Memoranda by Mr. R. J. Wilkinson.

No. 1.

The Studer Claims.

ACCORDING to Malay customary law a permanent title to land can only be acquired by occupation and cultivation. Ancient written titles are said to have been met with in Kedah, where Indo-Chinese influence has been at work for centuries, but in Southern Malaya (including Muar) they were non-existent.

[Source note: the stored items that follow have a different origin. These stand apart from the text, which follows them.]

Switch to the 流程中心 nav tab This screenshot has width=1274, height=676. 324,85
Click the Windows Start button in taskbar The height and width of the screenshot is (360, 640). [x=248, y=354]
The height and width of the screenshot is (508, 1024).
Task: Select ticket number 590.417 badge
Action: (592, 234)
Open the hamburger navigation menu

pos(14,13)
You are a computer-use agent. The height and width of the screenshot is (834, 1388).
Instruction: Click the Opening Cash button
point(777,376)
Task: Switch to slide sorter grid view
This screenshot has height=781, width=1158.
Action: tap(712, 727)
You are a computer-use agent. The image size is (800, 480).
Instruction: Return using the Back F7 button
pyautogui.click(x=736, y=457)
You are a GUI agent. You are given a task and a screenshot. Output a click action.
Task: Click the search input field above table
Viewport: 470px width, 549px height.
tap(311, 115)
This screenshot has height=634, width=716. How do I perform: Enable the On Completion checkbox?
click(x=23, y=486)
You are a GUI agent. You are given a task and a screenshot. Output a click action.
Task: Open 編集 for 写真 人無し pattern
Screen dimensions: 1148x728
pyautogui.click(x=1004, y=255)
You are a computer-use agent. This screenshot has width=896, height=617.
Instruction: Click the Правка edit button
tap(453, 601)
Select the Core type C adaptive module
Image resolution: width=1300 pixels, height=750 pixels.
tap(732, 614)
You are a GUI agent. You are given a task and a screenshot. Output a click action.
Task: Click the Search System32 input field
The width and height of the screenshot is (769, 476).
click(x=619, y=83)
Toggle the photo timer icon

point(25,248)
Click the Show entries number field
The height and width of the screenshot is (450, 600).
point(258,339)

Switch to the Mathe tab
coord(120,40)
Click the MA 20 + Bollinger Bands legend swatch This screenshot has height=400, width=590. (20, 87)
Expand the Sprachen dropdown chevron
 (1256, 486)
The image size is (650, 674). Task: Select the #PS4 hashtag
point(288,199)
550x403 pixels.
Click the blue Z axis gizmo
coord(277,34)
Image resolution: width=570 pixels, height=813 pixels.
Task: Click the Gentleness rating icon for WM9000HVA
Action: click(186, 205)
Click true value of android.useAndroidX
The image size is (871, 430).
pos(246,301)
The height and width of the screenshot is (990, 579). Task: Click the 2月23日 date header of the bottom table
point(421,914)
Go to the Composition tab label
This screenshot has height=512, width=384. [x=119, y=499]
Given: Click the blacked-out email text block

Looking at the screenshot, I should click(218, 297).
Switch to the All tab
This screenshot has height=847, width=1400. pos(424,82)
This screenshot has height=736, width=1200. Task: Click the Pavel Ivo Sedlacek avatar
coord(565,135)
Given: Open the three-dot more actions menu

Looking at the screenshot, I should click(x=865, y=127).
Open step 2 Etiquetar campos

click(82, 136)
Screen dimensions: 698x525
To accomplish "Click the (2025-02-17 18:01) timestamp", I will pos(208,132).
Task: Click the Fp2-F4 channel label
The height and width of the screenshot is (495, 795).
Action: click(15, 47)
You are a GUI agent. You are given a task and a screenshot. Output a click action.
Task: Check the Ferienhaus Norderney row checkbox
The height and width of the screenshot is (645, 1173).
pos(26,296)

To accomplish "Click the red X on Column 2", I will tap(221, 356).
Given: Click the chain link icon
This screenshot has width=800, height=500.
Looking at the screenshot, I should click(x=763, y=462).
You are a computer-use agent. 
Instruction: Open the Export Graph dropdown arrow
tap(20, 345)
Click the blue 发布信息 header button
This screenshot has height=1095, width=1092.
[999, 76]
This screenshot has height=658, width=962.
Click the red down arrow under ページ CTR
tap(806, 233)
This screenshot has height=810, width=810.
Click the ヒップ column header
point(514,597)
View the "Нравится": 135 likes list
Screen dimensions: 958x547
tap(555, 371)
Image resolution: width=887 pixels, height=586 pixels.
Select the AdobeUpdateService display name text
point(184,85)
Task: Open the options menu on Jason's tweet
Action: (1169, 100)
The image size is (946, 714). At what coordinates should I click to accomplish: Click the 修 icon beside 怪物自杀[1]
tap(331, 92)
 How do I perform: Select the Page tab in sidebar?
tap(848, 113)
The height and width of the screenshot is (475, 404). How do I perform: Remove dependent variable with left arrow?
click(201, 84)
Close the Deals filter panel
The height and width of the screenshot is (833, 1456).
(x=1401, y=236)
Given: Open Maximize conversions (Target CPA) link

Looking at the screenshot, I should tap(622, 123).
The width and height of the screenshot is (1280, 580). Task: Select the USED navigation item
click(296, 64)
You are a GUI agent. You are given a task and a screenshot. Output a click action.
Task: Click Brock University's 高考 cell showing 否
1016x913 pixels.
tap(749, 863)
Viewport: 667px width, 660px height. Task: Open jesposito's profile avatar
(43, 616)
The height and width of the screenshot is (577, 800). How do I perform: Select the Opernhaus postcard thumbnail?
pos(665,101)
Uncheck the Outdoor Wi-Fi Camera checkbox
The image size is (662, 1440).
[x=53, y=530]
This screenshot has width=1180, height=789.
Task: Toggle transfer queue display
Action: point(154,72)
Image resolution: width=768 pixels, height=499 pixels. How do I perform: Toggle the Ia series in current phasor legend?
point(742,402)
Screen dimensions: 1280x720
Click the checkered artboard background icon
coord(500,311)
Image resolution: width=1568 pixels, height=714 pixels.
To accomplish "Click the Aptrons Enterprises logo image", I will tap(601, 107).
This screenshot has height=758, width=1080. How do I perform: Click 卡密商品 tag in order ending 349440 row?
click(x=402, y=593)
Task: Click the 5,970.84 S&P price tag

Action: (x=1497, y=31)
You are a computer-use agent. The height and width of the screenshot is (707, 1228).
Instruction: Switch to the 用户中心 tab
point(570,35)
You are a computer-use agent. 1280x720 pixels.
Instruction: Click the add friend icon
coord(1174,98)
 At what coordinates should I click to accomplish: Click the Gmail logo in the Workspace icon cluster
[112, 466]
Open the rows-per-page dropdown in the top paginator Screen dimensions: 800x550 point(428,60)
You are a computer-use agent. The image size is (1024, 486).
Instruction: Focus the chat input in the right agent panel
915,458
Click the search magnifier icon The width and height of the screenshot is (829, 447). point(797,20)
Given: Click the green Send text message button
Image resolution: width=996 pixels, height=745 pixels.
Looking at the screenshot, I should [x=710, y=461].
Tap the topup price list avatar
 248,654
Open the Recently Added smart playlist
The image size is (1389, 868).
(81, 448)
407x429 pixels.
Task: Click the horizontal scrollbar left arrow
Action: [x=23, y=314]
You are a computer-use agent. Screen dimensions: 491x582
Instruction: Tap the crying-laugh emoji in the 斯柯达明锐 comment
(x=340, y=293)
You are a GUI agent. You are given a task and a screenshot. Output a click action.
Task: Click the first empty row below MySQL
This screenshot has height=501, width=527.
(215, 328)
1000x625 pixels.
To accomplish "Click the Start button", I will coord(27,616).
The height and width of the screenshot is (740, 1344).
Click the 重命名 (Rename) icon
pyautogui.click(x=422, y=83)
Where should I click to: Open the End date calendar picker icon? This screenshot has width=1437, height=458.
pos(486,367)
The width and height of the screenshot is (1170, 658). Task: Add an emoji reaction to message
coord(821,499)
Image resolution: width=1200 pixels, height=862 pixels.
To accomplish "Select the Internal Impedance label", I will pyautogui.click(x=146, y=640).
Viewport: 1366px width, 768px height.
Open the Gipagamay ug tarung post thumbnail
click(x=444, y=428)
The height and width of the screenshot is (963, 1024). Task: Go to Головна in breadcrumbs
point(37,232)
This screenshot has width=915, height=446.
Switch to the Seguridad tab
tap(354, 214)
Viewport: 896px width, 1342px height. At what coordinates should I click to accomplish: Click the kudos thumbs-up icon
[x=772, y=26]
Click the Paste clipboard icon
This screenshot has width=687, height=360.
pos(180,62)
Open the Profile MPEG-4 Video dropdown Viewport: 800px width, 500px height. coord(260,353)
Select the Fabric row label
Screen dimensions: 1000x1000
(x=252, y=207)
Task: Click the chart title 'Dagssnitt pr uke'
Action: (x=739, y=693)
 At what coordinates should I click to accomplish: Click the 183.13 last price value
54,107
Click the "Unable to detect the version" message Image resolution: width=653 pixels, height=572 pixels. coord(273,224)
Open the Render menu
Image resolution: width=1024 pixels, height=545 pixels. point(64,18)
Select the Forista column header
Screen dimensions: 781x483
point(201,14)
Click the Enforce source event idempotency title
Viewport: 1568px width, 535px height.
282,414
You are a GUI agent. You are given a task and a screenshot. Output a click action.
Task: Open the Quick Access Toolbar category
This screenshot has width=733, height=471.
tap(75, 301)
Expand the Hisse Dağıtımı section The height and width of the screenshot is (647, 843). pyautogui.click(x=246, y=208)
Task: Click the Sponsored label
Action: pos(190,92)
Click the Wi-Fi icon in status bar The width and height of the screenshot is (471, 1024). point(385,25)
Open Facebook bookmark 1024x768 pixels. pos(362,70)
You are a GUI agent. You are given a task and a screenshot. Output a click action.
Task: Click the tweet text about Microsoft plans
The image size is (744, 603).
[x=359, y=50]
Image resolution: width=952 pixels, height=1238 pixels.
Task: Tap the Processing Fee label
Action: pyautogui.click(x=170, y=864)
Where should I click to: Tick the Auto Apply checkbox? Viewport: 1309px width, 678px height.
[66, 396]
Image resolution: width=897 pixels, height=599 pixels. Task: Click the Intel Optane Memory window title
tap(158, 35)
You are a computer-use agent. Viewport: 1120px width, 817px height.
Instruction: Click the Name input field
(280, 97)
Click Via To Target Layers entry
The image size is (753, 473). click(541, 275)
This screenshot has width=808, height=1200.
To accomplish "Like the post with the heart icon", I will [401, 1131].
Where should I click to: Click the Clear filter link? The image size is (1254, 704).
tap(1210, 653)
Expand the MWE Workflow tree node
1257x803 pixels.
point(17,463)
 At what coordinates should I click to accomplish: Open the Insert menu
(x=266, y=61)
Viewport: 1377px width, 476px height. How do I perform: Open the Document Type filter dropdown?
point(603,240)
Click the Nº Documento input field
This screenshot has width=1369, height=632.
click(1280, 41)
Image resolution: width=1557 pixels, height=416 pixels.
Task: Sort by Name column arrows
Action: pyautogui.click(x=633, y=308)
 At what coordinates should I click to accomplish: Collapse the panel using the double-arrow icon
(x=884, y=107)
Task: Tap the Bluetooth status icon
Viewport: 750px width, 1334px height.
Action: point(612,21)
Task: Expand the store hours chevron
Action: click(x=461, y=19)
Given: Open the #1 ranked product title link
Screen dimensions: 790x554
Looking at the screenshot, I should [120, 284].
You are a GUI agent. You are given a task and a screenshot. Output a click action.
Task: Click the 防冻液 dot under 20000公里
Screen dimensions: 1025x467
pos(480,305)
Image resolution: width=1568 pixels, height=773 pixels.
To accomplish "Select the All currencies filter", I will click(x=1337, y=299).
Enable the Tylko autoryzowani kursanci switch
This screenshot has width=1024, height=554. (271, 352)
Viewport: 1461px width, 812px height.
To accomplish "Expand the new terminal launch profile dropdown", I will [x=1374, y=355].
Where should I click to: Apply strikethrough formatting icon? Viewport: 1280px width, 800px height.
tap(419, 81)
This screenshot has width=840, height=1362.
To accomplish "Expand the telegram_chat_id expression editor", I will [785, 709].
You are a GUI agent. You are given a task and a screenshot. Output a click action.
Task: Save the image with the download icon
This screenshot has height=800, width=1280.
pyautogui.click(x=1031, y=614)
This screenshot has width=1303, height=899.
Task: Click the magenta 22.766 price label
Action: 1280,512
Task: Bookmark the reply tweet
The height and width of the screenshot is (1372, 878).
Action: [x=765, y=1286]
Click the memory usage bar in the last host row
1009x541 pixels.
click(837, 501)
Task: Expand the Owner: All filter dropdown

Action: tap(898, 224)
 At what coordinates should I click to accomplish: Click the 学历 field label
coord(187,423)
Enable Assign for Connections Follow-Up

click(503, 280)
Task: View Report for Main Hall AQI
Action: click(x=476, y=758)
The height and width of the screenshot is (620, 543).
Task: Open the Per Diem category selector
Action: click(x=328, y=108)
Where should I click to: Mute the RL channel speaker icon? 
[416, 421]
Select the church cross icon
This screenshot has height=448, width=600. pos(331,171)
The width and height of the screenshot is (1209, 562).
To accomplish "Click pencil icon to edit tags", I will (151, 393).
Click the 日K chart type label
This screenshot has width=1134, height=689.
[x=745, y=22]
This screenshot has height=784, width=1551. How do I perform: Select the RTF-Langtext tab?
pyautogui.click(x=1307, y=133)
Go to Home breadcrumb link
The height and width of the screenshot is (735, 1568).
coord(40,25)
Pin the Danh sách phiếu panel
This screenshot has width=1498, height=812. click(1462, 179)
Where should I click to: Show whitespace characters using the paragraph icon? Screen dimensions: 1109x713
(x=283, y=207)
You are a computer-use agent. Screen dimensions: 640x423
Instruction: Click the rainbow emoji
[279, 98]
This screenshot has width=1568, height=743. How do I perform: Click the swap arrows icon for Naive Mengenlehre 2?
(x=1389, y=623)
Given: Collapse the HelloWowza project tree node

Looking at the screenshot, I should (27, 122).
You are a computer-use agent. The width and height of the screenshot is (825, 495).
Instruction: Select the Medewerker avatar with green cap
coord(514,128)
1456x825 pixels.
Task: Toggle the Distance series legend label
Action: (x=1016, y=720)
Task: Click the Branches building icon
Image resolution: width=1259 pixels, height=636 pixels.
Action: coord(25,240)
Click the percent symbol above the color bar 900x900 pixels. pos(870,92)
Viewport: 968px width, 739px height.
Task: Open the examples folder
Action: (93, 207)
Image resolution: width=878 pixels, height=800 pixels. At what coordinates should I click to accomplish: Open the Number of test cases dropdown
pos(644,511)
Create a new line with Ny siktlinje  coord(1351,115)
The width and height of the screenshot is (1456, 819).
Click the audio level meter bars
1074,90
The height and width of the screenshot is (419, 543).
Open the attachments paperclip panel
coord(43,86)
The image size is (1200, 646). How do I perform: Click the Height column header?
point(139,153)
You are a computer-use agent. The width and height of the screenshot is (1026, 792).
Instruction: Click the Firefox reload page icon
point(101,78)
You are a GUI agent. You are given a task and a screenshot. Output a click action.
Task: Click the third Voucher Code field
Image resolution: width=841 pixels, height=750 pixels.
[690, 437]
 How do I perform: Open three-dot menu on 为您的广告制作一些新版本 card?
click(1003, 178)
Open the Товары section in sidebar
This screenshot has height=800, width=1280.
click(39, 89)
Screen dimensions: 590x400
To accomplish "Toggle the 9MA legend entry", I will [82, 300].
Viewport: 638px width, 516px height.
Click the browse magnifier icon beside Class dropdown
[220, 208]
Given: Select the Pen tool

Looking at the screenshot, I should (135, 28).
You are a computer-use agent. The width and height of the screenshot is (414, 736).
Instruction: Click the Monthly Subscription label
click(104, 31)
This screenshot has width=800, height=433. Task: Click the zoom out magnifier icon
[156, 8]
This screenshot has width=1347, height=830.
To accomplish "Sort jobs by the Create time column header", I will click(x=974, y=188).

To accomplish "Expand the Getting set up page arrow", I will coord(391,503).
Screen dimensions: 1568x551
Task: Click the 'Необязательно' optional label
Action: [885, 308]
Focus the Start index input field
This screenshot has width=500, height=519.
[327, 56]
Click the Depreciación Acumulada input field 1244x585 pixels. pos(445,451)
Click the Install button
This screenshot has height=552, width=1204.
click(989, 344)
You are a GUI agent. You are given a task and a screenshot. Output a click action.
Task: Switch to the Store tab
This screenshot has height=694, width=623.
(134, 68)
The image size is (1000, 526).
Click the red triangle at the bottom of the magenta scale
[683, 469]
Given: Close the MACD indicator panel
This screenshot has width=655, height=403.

In the second half of the nineteenth century foreign adventurers—mainly Europeans and Chinese-began to apply to Malay ruling chiefs for concessions of all sorts. These adventurers often asked for and obtained written evidence of the agreements arrived at, but the documents in question formed no part of Malay administration and were never land-titles in our use of the word. Any Malay could grant them; and a pretender or claimant was always more ready to sell his birthright than a bona fide ruler to whom foreign settlers meant trouble. Every written concession has to be judged on its own merits and cannot be taken as conclusive or even prima facie evidence that the grantor was in a position to give effect to its terms.

The Studer claims are based on a document given by Sultan Ali, titular ruler of Muar, to Major Studer of Singapore. The value of such a document is limited necessarily to the rights that the Sultan himself possessed over the lands he conveyed away.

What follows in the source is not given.